On Wednesday, Ranking Member of the Senate Budget Committee Jeff Sessions (R-AL) said that President Barack Obama’s proposed budget would “depress the American economy under a never-ending avalanche of debt” that is “not merely reckless; it’s unthinkable.”
Sessions said the Obama plan would increase welfare and poverty spending 70% and would add $8.2 trillion to America’s already $16.7 trillion debt.
“Despite promises of $1.8 trillion in deficit reduction, the budget contains only a tiny fraction of that amount, just $119 billion, meaning that our debt will surge to $25.4 trillion in 2023–permanently above the danger zone of 90 percent of GDP that is crushing growth and jobs today,” said Sessions. ” Taking into account new spending this year, actual deficit reduction is just $59 billion.”
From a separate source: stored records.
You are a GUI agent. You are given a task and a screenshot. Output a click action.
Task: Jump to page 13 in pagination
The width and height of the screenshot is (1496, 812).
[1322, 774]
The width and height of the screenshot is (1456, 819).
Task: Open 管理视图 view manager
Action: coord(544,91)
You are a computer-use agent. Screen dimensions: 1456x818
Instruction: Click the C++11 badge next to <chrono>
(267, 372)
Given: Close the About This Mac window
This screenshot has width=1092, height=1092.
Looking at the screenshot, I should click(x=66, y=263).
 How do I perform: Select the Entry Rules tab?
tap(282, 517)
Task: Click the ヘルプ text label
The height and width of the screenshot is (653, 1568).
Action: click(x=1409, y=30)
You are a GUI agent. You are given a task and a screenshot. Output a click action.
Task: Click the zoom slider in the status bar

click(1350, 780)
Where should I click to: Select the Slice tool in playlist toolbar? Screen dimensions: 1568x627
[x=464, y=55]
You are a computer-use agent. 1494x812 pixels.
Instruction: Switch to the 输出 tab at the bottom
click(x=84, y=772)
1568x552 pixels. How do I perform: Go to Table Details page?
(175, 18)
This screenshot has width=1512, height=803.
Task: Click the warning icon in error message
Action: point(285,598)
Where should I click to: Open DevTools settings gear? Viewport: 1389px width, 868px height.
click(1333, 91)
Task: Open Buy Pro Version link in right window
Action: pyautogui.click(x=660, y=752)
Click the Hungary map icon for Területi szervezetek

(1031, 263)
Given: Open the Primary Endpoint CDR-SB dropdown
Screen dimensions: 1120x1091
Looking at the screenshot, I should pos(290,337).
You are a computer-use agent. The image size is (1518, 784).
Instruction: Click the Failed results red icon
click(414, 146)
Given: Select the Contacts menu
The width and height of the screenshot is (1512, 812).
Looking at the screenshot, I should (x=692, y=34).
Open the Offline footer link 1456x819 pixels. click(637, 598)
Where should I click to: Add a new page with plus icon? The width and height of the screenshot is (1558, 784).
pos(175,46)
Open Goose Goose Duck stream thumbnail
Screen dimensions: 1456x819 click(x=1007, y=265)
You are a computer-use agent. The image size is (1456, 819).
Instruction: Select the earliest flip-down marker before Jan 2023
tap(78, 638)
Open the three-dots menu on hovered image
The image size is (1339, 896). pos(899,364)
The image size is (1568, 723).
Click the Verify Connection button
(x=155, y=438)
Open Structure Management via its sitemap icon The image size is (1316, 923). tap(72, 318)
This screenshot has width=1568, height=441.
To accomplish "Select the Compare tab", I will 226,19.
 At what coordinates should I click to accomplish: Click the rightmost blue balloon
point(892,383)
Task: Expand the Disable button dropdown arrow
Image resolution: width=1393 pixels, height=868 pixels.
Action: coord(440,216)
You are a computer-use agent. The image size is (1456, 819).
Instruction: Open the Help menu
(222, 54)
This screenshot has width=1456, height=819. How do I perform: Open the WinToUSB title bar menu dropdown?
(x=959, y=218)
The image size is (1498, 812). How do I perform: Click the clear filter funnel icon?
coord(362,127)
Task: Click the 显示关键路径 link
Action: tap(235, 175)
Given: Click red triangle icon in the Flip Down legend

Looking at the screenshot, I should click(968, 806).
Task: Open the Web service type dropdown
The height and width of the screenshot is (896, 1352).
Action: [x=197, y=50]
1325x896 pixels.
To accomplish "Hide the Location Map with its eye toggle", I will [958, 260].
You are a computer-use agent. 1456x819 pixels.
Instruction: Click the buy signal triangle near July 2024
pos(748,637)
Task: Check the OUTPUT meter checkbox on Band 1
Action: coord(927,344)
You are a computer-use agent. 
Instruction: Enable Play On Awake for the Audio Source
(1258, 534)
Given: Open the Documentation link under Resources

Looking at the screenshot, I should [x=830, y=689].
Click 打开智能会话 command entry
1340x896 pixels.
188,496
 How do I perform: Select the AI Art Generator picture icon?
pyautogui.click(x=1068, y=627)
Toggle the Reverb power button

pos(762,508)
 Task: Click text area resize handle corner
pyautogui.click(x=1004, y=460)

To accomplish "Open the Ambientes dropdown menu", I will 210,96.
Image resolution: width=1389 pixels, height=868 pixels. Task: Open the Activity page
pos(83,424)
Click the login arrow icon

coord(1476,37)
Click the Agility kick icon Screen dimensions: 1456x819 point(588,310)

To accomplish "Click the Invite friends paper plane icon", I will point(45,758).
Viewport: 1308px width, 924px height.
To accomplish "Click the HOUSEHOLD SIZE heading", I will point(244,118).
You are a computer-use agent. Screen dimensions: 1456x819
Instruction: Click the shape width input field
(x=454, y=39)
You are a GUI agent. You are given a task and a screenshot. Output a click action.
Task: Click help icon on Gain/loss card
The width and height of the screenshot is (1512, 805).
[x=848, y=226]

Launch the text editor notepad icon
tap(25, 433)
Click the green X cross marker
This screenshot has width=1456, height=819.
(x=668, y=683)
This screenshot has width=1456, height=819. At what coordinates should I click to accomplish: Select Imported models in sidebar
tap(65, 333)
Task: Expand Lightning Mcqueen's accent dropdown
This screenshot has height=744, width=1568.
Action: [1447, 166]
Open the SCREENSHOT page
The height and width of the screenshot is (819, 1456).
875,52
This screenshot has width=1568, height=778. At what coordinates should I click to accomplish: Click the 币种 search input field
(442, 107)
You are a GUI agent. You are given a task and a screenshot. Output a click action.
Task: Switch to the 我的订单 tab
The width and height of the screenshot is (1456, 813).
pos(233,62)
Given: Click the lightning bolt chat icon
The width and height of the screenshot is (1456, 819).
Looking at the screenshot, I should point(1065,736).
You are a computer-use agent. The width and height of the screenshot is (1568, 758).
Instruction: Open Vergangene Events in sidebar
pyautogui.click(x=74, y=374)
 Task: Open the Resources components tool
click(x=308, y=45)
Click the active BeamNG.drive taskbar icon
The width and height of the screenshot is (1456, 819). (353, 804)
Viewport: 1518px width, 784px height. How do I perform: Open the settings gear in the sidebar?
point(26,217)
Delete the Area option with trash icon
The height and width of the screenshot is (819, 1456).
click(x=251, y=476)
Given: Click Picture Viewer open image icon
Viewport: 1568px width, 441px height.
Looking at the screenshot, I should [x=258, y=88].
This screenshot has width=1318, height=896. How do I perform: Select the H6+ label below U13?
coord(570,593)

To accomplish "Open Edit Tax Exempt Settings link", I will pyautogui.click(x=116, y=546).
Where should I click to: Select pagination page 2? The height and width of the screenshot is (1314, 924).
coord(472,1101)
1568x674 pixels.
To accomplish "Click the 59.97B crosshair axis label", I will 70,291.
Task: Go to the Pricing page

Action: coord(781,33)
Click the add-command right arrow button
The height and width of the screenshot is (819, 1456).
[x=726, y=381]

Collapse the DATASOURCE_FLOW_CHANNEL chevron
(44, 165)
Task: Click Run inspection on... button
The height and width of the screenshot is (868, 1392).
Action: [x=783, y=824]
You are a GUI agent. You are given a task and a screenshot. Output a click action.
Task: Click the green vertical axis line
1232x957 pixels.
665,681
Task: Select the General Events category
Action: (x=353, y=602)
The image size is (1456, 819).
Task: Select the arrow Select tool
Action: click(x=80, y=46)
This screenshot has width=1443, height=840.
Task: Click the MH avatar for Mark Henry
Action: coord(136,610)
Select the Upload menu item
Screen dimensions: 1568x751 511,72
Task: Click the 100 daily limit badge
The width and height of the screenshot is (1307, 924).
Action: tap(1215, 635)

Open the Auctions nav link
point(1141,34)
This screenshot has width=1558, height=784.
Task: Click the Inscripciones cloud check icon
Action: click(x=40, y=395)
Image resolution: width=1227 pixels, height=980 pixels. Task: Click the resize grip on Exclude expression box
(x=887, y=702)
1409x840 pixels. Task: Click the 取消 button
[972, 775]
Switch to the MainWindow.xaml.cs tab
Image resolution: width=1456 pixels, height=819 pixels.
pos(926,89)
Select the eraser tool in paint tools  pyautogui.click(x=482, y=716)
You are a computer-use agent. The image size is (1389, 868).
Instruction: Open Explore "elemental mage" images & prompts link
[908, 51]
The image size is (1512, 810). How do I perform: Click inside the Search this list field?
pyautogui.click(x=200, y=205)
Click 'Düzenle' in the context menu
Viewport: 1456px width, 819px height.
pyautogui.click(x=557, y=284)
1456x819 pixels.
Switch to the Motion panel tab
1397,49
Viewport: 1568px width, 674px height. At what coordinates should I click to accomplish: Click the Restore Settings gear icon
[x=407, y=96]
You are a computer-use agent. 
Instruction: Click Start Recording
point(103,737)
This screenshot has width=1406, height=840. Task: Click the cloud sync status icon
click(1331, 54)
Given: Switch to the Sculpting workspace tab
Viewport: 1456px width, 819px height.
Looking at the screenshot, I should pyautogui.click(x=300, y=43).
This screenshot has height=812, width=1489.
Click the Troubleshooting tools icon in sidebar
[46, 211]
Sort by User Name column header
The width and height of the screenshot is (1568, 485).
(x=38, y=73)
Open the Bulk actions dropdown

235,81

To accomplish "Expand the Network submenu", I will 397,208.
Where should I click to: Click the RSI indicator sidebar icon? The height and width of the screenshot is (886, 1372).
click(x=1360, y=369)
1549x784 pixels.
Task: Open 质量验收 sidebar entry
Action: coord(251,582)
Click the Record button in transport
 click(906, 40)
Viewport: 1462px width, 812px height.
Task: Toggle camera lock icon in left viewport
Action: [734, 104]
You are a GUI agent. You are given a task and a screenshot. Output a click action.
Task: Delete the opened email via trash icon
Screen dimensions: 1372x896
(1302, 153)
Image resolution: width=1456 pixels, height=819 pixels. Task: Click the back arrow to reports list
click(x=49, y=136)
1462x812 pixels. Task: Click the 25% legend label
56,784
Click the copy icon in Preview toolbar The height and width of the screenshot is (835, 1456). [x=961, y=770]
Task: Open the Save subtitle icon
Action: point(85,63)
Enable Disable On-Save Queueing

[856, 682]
Senate Republican Conference Chairman John Thune (R-SD) agreed: “Last week we learned that nearly 500,000 Americans stopped looking for work, driving down the labor force participation rate to 63.3 percent, the lowest level since Jimmy Carter was president.”
“Just days after that report, the president had an opportunity today to lay out an economic plan that would help restore our nation’s fiscal health, grow our economy, and put people back to work,” Thune explained. “Instead, the budget proposal put forward by the president represents more of the same failed economic policies that have led to the worst recovery since World War II.”
Progressives have also expressed outrage over Obama’s budget.
“When Barack Obama was running for president in 2008, he said that he would not cut Social Security,” said self-described socialist Sen. Bernie Sanders (I-VT). “We want the president to remember what he said and not go back on his word!”
“The White House tells us they want to defend the middle class–that’s their mantra. If you want to defend the middle class you don’t cut Social Security, you don’t cut Medicare, and you don’t cut benefits for disabled vets,” Sanders scolded.
Whether Obama’s budget can avoid going the way of his past budgets remains to be seen. In 2011 and 2012, President Barack Obama suffered humiliating defeats when Senate Democrats and Republicans united to unanimously rejected his proposed budgets.